April 20, 2020 – Monday of the Second Week of Easter
Click ere for the readings (http://www.usccb.org/bible/readings/042020.cfm)
“Have you been born again?,” a Born Again Pastor asked me. Like Nicodemus, I was also stunned by the question. Then, he continued asking me, “Do you accept Jesus as your personal savior?” I said, “Yes.” And then, he told me, “You are now Born Again.” Immediately, he took out his notebook and pen and asked me to write my name on it and the date of the day and date of my birth. And so I did.
And I saw in his notebook other names of people with their details. He explained to me that those were the list of people he baptized just like me, a baptized Born Again by him.
That encounter with a Born Again Pastor, reminds me of the very Gospel we have today. Jesus with his encounter with Nicodemus, a Pharisee said, “Unless one is born from above, he cannot see the Kingdom of God.” Yet, Nicodemus also responded, “How can a man once grown old be born again? He cannot reenter his mother’s womb and be born again, can he?”
Nicodemus was referring for a physical rebirth of a person. However, Jesus speaks of a spiritual rebirth of a person. Consequently, Jesus invites Nicodemus to be born of the Spirit.

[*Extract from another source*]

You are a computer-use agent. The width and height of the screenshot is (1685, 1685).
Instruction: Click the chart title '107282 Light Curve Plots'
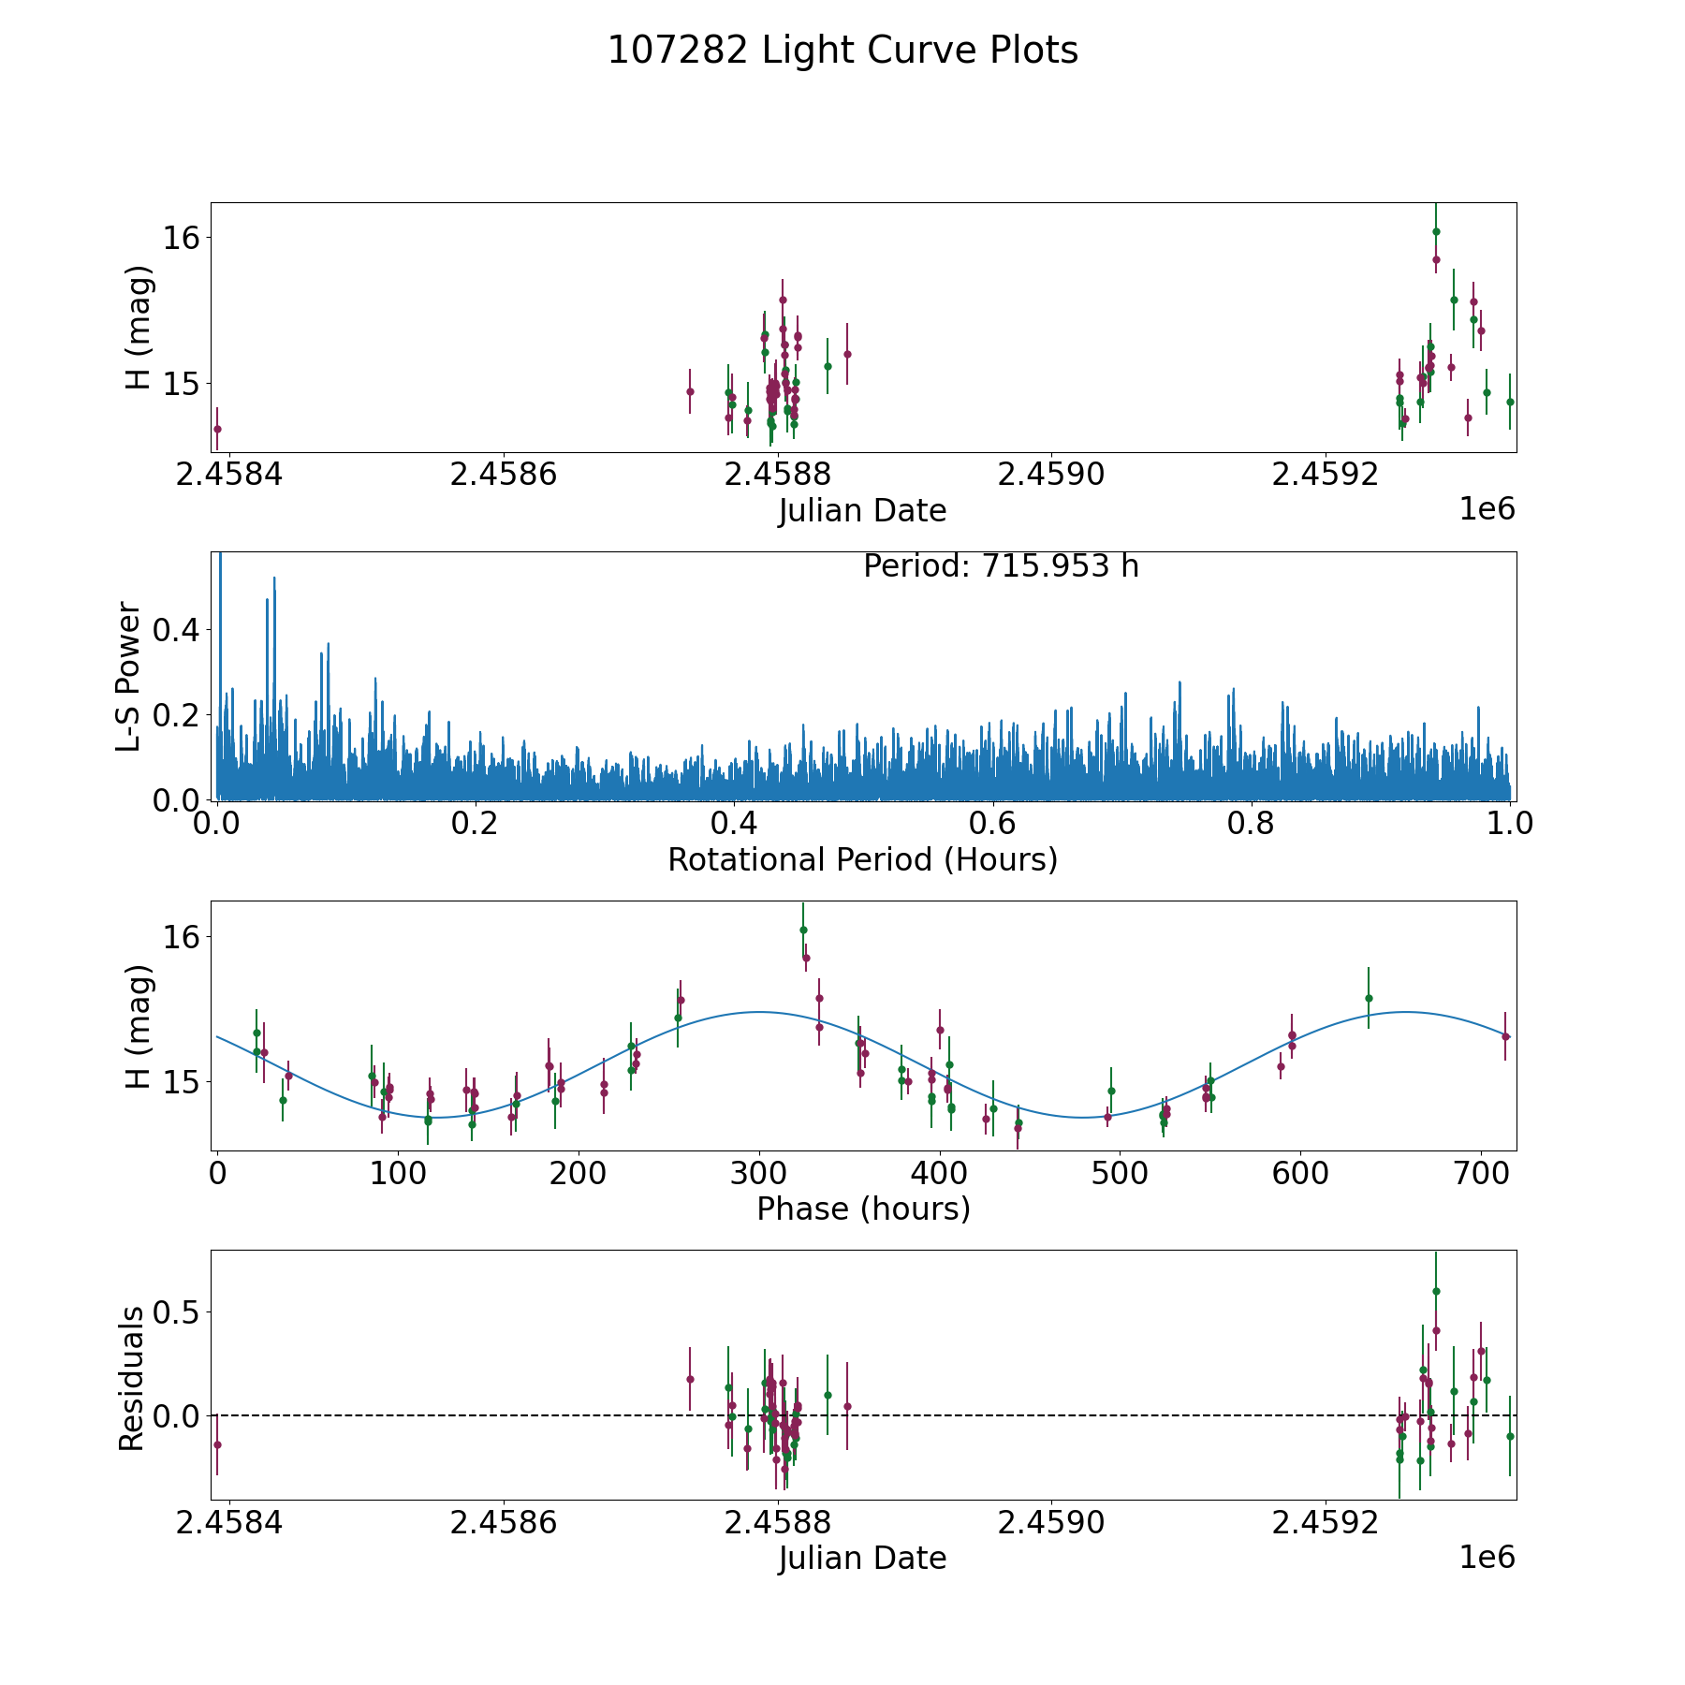(842, 51)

Each of us who had been baptized with water and the Spirit, is already “born again.” This is what Jesus speaks to us today. During the Easter Vigil and Mass on Easter Sunday, we were asked to light our candle and renew our baptismal promises. That rite was an invitation for us to be reminded of what we have received in our baptism when we were children, for those who were baptized as babies, and those who were baptized as adults too. Moreover, that rite also points to who we are, our very being, and that is, that we are all Children of God.
Indeed, through our baptism we were born again and called to live our life filled with the Spirit of God. However, as we have lived our life and carry out our identity as Children of God, we might have not felt the Spirit within us perhaps because we have become “lukewarm” and indifferent, have taken things for granted, have become selfish by advancing our personal desires and wants, or have succumbed to what is only beneficial, easy and comfortable for us at the expense of others. These attitudes are signs that we are not allowing God to fill our hearts with the Spirit.
To be truly born of the Spirit is not just a mere ritual but rather a way of life. In today’s language, we call it, “Lifestyle.” Thus, it means that it is not just a one-time event but an everyday commitment to live a life filled with the Holy Spirit.
This is now the invitation for us today. Jesus calls us to re-examine our life on how we have lived our Christian life and carry out our commitment to God. We are called to identify the obstacles that prevent the flow of the Spirit in our life. We may want to start by recognizing the hurts, the pains, the traumas, even fears and doubts, our preconceptions, biases, attitudes and sins that hold us back from allowing the Spirit to inspire us, to mold us and to renew us.
Hopefully, this may lead us to step forward by consciously making a faith-commitment to the Risen Jesus, who breathes into us the Holy Spirit. May it inspire us to develop a lifestyle that consciously prays, discerns the invitations of God and shows true concern to our brothers and sister.
May this lifestyle be more active and inspiring especially in these difficult times brought by the pandemic Corona Virus. As we allow the Spirit to fill our hearts in this Easter Season, let us also fill with our kindness and generosity those who are most in need and vulnerable in this time of great crisis. With this, we are truly born again with Spirit. Hinaut pa.